Ja, definitiv. Ich muss heute noch sagen, Rainer Calmund, besonders unser Trainer Dettmar Cramer und Spieler wie Dieter Bast, Jürgen Röber, Rüdiger Vollborn, Herbert Waas oder Bum-kun Cha haben sich wahnsinnig gut um uns gekümmert.

Wie hat sich das geäußert?

Ich habe die Wohnung von Rudi Vollborn, selber Berliner, übernommen, wir sind bis heute gut befreundet. Dettmar Cramer, der hat 100 Meter von mir entfernt gewohnt, kam abends vorbei, ist direkt durch, hat den Kühlschrank gemustert und gesagt: „Oh Gott, lass uns essen gehen“ (lacht). In dem Jahr, als ich gesperrt war, hat er das ein paar Mal gemacht. Rainer Calmund ist rüber zu meinen Eltern gefahren und hat ihnen versichert, dass sie sich um mich kümmern werden. Menschlich, muss ich sagen, überragend.

Sie haben dann vier erfolgreiche Jahre in Leverkusen verbracht und auch bei ihren weiteren Stationen Erfolg haben können. Rückblickend gesehen also alles richtig gemacht?

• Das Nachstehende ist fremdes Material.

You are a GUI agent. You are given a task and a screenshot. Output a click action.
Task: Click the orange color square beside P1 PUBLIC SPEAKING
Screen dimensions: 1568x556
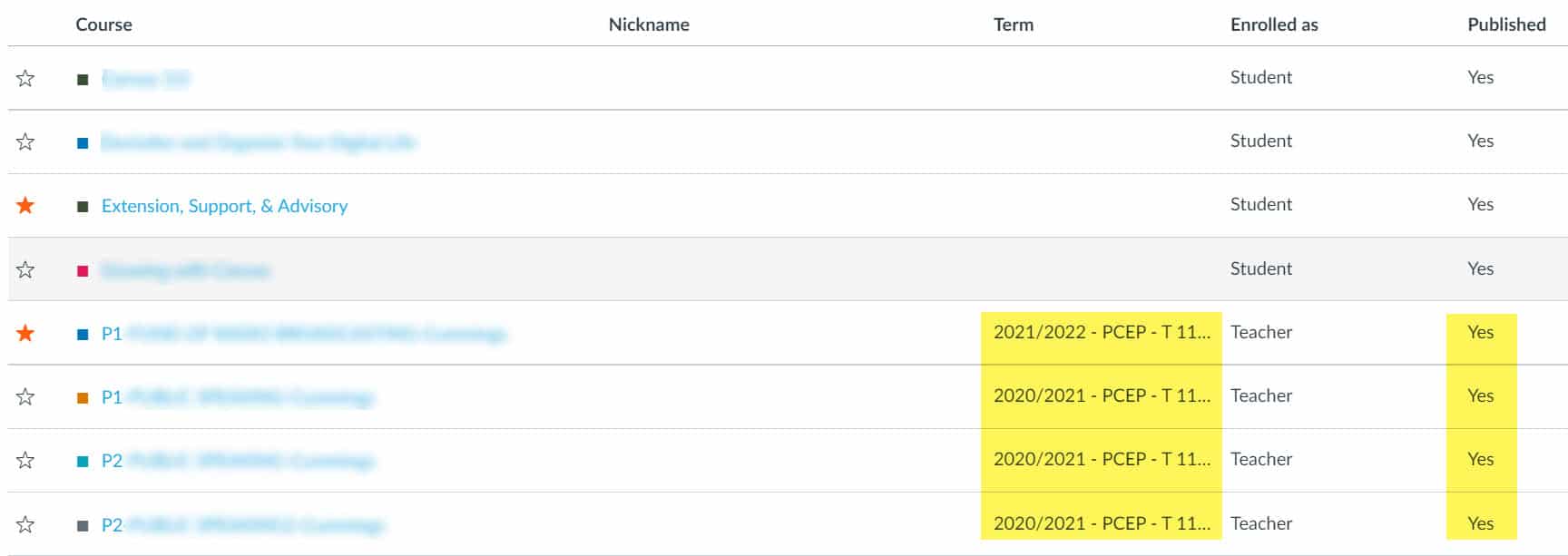point(83,396)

Meine Flucht war in jedem Fall ein voller Erfolg, sportlich wie privat. Dass ich nun wieder bei Bayer Leverkusen tätig bin, ist eine sehr schöne Sache. Es fühlt sich an, als ob sich ein Kreis schließen würde. Von daher bin ich ein sehr glücklicher Mensch und total zufrieden, dass ich bis heute im Fußball arbeiten kann.